Ronald closed his eyes, and lay back quietly. How could this be? He thought of Mary Armstrong's letter, of the chain of proofs that had accumulated against George Forester. They seemed absolutely convincing, and yet there was no doubting the ring of truth in the last words of the dying man. His surprise at the accusation was genuine; his assertion of his innocence absolutely convincing; he had no motive for lying; he was dying, and he knew it. Besides, the thing had come so suddenly upon him there could have been no time for him to frame a lie, even if he had been in a mental condition to do so. Whoever killed Margaret Carne, Ronald Mervyn was at once convinced that it was not George Forester. There he lay, thinking for hours over the disappointment that the news would be to Mary Armstrong, and how it seemed more unlikely than ever that the mystery would ever be cleared up now. Gradually his thoughts became more vague, until at last he fell asleep.
Upon the following day the wounded were sent down under an escort to King Williamstown, and there for a month Ronald Mervyn lay in hospital. He had written a few lines to Mary Armstrong, saying that he had been wounded, but not dangerously, and that she need not be anxious about him any more, for the Kaffirs were now almost driven from their last stronghold, and that the fighting would almost certainly be over before he was fit to mount his horse again. "George Forester is dead," he said. "He was mortally wounded when fighting bravely against the Kaffirs. I fear, dear, that your ideas about him were mistaken, and that he, like myself, has been the victim of circumstantial evidence; but I will tell you more about this when I write to you next."

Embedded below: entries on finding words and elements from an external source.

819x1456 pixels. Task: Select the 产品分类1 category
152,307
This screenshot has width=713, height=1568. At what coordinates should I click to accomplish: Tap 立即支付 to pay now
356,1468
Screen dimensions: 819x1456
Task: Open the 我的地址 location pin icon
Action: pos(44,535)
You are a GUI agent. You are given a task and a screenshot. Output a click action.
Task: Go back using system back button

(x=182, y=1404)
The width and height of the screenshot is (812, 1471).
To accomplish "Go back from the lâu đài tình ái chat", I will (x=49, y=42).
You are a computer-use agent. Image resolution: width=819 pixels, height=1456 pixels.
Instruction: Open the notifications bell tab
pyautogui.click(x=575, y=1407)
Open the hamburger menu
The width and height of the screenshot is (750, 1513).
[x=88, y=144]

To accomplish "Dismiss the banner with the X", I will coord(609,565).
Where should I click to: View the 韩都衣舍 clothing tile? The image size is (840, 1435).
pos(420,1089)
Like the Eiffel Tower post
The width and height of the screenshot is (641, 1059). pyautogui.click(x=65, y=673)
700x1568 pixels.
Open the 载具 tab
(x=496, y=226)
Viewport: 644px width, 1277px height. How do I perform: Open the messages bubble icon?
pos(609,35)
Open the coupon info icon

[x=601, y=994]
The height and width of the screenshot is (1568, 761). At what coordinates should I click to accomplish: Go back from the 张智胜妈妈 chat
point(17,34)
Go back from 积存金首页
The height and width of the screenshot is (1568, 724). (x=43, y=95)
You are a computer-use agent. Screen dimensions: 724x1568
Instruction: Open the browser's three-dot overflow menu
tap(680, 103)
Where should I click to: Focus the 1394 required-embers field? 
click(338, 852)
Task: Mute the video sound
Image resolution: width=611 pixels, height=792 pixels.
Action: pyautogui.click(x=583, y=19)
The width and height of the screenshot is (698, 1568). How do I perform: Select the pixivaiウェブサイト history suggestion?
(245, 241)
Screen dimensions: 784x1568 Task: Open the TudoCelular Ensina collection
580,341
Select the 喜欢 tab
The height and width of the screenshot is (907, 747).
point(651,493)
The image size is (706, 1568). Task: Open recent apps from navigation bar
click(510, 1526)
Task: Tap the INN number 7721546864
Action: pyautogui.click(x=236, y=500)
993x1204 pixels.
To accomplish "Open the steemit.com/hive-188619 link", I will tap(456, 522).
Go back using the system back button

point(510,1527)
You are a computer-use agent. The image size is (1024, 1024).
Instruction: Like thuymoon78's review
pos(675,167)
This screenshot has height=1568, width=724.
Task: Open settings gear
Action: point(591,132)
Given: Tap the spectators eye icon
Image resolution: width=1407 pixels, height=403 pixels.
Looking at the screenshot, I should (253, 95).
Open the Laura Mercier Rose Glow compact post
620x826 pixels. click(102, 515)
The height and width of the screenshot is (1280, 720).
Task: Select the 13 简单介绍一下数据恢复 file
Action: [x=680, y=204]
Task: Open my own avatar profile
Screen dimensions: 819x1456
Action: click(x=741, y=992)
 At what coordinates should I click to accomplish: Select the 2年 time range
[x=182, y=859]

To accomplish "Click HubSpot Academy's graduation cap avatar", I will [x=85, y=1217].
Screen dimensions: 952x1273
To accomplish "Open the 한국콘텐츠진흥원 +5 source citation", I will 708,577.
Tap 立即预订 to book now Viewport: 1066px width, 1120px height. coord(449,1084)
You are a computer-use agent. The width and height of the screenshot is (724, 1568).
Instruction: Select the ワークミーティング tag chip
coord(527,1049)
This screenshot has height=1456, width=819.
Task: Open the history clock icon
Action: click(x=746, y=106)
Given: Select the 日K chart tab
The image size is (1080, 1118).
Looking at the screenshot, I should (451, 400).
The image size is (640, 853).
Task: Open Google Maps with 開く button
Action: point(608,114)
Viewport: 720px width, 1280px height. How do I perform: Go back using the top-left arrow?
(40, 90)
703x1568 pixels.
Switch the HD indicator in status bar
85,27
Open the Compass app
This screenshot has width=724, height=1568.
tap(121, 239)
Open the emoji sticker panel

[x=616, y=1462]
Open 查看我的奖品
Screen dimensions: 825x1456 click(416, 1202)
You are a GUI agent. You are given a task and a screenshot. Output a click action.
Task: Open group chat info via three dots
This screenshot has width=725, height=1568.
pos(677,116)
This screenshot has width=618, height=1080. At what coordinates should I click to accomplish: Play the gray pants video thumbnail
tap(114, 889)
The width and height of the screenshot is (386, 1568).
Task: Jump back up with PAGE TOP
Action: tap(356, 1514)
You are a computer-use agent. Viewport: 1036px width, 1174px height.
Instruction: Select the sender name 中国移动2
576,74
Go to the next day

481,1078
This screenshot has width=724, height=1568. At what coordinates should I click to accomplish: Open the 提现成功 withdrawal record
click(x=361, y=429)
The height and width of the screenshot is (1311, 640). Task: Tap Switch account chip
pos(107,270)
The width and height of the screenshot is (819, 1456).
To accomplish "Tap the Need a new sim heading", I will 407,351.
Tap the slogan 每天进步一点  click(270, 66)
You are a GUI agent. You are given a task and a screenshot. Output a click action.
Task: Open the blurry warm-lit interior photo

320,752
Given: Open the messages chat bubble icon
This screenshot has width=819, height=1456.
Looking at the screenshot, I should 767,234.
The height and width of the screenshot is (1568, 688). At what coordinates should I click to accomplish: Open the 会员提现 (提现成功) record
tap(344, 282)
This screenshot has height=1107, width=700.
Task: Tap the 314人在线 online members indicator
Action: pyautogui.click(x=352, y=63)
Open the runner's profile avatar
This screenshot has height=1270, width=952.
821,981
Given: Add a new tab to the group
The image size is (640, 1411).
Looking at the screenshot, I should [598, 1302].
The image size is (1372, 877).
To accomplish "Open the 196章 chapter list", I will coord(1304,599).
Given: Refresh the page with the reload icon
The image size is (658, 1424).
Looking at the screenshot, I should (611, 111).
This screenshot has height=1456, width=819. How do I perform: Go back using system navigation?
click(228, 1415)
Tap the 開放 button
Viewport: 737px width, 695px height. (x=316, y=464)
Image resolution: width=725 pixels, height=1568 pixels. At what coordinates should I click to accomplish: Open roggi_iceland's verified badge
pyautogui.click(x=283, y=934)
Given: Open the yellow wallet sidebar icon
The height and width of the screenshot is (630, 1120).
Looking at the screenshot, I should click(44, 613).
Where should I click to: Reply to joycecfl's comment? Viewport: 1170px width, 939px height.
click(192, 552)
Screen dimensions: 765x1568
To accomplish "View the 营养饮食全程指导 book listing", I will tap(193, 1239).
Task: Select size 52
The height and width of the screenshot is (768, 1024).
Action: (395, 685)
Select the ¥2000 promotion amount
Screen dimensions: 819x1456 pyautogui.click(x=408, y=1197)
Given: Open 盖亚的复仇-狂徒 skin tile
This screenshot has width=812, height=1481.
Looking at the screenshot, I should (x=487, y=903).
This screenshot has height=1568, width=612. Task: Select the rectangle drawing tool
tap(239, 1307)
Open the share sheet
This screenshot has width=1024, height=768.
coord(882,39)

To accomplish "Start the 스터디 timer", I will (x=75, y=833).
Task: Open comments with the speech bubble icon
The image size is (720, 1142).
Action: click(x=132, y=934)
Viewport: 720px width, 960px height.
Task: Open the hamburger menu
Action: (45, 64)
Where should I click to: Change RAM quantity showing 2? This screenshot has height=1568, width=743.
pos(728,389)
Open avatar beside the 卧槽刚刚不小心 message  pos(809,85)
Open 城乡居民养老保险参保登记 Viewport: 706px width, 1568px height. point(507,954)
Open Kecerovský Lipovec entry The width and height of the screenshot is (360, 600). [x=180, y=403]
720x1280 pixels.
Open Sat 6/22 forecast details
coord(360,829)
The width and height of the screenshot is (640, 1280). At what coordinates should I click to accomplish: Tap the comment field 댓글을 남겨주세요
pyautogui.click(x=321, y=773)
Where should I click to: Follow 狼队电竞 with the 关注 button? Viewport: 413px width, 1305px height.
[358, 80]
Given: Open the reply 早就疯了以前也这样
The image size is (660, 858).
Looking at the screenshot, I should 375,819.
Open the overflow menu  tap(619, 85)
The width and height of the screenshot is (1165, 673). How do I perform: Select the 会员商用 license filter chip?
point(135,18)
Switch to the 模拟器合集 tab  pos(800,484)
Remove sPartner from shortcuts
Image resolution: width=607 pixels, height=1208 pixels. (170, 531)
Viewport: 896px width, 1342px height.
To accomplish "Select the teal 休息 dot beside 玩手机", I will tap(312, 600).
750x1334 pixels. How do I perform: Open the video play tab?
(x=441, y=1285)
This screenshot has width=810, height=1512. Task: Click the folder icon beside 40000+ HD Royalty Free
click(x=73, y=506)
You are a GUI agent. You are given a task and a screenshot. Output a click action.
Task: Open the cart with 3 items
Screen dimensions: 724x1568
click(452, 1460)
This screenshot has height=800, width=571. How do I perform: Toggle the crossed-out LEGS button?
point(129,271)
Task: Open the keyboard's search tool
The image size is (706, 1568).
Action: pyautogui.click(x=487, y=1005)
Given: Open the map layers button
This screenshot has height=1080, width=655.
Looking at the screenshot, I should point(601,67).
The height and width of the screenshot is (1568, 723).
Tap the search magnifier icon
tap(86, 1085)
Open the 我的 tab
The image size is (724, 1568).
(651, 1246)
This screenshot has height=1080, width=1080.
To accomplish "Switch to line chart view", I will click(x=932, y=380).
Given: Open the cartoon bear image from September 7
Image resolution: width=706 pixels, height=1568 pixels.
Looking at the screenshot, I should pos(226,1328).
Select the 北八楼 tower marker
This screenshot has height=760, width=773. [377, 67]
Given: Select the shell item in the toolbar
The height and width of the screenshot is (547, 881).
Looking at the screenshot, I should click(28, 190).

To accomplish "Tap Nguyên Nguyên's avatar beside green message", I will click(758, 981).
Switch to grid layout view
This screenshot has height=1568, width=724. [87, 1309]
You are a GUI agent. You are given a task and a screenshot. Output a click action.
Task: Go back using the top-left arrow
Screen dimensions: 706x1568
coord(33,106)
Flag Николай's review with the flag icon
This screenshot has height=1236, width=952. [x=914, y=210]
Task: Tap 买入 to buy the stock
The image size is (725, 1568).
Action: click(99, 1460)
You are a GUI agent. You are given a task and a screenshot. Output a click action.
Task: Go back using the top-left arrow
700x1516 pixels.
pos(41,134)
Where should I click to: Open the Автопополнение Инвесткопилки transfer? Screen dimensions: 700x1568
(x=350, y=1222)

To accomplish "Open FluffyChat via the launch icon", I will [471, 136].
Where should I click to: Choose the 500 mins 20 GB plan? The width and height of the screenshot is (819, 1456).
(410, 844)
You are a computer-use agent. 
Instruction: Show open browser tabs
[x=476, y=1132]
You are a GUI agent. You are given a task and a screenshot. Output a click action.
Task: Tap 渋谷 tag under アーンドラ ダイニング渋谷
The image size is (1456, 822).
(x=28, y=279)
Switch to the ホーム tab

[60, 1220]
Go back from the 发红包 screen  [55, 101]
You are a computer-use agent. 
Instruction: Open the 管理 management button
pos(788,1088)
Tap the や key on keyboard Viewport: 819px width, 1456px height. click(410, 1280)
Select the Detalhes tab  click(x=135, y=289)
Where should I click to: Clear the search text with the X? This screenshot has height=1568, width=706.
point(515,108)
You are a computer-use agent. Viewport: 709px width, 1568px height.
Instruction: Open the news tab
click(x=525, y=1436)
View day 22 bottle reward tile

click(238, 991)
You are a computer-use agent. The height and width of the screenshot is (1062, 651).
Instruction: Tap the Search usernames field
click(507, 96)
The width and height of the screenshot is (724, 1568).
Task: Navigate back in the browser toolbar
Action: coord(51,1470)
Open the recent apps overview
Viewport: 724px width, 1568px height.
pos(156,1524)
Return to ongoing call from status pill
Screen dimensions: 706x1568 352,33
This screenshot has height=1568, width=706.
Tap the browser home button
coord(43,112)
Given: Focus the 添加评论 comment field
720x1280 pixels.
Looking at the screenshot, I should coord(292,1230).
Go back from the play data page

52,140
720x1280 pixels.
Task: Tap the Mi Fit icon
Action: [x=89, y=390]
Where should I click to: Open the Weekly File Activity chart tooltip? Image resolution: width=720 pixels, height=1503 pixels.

While lying there, Ronald thought over the evidence that had been collected against George Forester, and debated with himself whether it should be published, as Mary had proposed. It would, doubtless, be accepted by the world as proof of Forester's guilt and of his own innocence; and even the fact that the man, when dying, had denied it, would weigh for very little with the public, for men proved indisputably to be guilty often go to the scaffold asserting their innocence to the last. But would it be right to throw this crime upon the dead man when he was sure that he was innocent? For Ronald did not doubt for a moment the truth of the denial. Had he a right, even for the sake of Mary's happiness and his own, to charge the memory of the dead man with the burden of this foul crime? Ronald felt that it could not be. The temptation was strong, but he fought long against it, and at last his mind was made up.
"No," he said at last, "I will not do it. George Forester was no doubt a bad man, but he was not so bad as this. It would be worse to charge his memory with it than to accuse him if he were alive. In the one case he might clear himself; in the other he cannot. I cannot clear my name by fouling that of a dead man."
And so Ronald at last sat down to write a long letter to Mary Armstrong, telling her the whole circumstances; the joy with which he received her news; his conversation with George Forester, which seemed wholly to confirm her views; the pang of agony he had felt when he saw the man who he believed could alone clear him, in the hands of the Kaffirs, and his desperate charge to rescue him; and then he gave the words of the confession, and expressed his absolute conviction that the dying man had spoken the truth, and that he was really innocent of Margaret Carne's murder.